## The problem
Substitute "Display size:" for every occurrence of "Screen dimensions:" in the items below and reproduce them with everything else unchanged.
>> BEGIN
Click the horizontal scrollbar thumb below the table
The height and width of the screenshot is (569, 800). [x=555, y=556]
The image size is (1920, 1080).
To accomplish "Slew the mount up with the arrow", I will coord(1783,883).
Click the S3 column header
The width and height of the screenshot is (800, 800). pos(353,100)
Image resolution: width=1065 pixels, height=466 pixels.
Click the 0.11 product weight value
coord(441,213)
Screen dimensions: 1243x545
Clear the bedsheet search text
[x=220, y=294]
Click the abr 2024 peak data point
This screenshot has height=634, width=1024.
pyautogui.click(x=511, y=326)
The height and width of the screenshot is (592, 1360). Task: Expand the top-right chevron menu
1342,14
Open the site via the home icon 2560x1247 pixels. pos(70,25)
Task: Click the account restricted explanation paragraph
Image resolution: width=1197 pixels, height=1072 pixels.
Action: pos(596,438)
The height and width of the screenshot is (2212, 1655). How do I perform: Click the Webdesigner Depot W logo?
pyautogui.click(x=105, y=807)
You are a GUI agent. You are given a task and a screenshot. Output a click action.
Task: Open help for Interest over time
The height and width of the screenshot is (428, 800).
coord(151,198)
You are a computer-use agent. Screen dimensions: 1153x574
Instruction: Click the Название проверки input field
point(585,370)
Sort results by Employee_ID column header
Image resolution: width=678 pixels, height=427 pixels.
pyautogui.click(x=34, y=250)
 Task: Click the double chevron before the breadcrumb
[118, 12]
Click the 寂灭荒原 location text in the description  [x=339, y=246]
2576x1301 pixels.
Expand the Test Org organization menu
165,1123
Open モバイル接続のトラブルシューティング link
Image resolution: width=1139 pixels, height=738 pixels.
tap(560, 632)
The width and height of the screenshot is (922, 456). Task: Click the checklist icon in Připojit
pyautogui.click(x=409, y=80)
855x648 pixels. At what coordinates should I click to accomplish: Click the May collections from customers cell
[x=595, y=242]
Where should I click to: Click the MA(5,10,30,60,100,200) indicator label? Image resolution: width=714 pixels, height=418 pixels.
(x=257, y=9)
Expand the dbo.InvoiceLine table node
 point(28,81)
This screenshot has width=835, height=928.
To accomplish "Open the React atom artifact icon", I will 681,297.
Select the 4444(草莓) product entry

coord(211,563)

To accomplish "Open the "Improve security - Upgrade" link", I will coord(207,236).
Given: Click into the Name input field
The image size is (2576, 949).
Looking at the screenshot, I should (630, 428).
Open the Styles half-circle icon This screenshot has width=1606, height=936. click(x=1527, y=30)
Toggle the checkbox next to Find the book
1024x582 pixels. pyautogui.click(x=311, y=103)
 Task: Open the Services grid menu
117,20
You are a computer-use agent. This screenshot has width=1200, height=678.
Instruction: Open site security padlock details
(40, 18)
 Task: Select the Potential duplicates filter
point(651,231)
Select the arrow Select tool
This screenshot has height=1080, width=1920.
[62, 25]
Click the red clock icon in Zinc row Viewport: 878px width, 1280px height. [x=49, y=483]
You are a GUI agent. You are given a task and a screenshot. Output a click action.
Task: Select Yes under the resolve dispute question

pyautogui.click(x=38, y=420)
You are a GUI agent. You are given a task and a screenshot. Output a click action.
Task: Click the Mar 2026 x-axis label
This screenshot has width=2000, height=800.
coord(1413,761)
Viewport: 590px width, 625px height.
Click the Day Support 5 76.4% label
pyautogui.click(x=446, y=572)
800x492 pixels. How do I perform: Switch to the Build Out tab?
>> END
## Expected output
Click the horizontal scrollbar thumb below the table
The height and width of the screenshot is (569, 800). [x=555, y=556]
The image size is (1920, 1080).
To accomplish "Slew the mount up with the arrow", I will coord(1783,883).
Click the S3 column header
The width and height of the screenshot is (800, 800). pos(353,100)
Image resolution: width=1065 pixels, height=466 pixels.
Click the 0.11 product weight value
coord(441,213)
Display size: 1243x545
Clear the bedsheet search text
[x=220, y=294]
Click the abr 2024 peak data point
This screenshot has height=634, width=1024.
pyautogui.click(x=511, y=326)
The height and width of the screenshot is (592, 1360). Task: Expand the top-right chevron menu
1342,14
Open the site via the home icon 2560x1247 pixels. pos(70,25)
Task: Click the account restricted explanation paragraph
Image resolution: width=1197 pixels, height=1072 pixels.
Action: pos(596,438)
The height and width of the screenshot is (2212, 1655). How do I perform: Click the Webdesigner Depot W logo?
pyautogui.click(x=105, y=807)
You are a GUI agent. You are given a task and a screenshot. Output a click action.
Task: Open help for Interest over time
The height and width of the screenshot is (428, 800).
coord(151,198)
You are a computer-use agent. Display size: 1153x574
Instruction: Click the Название проверки input field
point(585,370)
Sort results by Employee_ID column header
Image resolution: width=678 pixels, height=427 pixels.
pyautogui.click(x=34, y=250)
 Task: Click the double chevron before the breadcrumb
[118, 12]
Click the 寂灭荒原 location text in the description  [x=339, y=246]
2576x1301 pixels.
Expand the Test Org organization menu
165,1123
Open モバイル接続のトラブルシューティング link
Image resolution: width=1139 pixels, height=738 pixels.
tap(560, 632)
The width and height of the screenshot is (922, 456). Task: Click the checklist icon in Připojit
pyautogui.click(x=409, y=80)
855x648 pixels. At what coordinates should I click to accomplish: Click the May collections from customers cell
[x=595, y=242]
Where should I click to: Click the MA(5,10,30,60,100,200) indicator label? Image resolution: width=714 pixels, height=418 pixels.
(x=257, y=9)
Expand the dbo.InvoiceLine table node
 point(28,81)
This screenshot has width=835, height=928.
To accomplish "Open the React atom artifact icon", I will 681,297.
Select the 4444(草莓) product entry

coord(211,563)

To accomplish "Open the "Improve security - Upgrade" link", I will coord(207,236).
Given: Click into the Name input field
The image size is (2576, 949).
Looking at the screenshot, I should (630, 428).
Open the Styles half-circle icon This screenshot has width=1606, height=936. click(x=1527, y=30)
Toggle the checkbox next to Find the book
1024x582 pixels. pyautogui.click(x=311, y=103)
 Task: Open the Services grid menu
117,20
You are a computer-use agent. This screenshot has width=1200, height=678.
Instruction: Open site security padlock details
(40, 18)
 Task: Select the Potential duplicates filter
point(651,231)
Select the arrow Select tool
This screenshot has height=1080, width=1920.
[62, 25]
Click the red clock icon in Zinc row Viewport: 878px width, 1280px height. [x=49, y=483]
You are a GUI agent. You are given a task and a screenshot. Output a click action.
Task: Select Yes under the resolve dispute question

pyautogui.click(x=38, y=420)
You are a GUI agent. You are given a task and a screenshot. Output a click action.
Task: Click the Mar 2026 x-axis label
This screenshot has width=2000, height=800.
coord(1413,761)
Viewport: 590px width, 625px height.
Click the Day Support 5 76.4% label
pyautogui.click(x=446, y=572)
800x492 pixels. How do I perform: Switch to the Build Out tab?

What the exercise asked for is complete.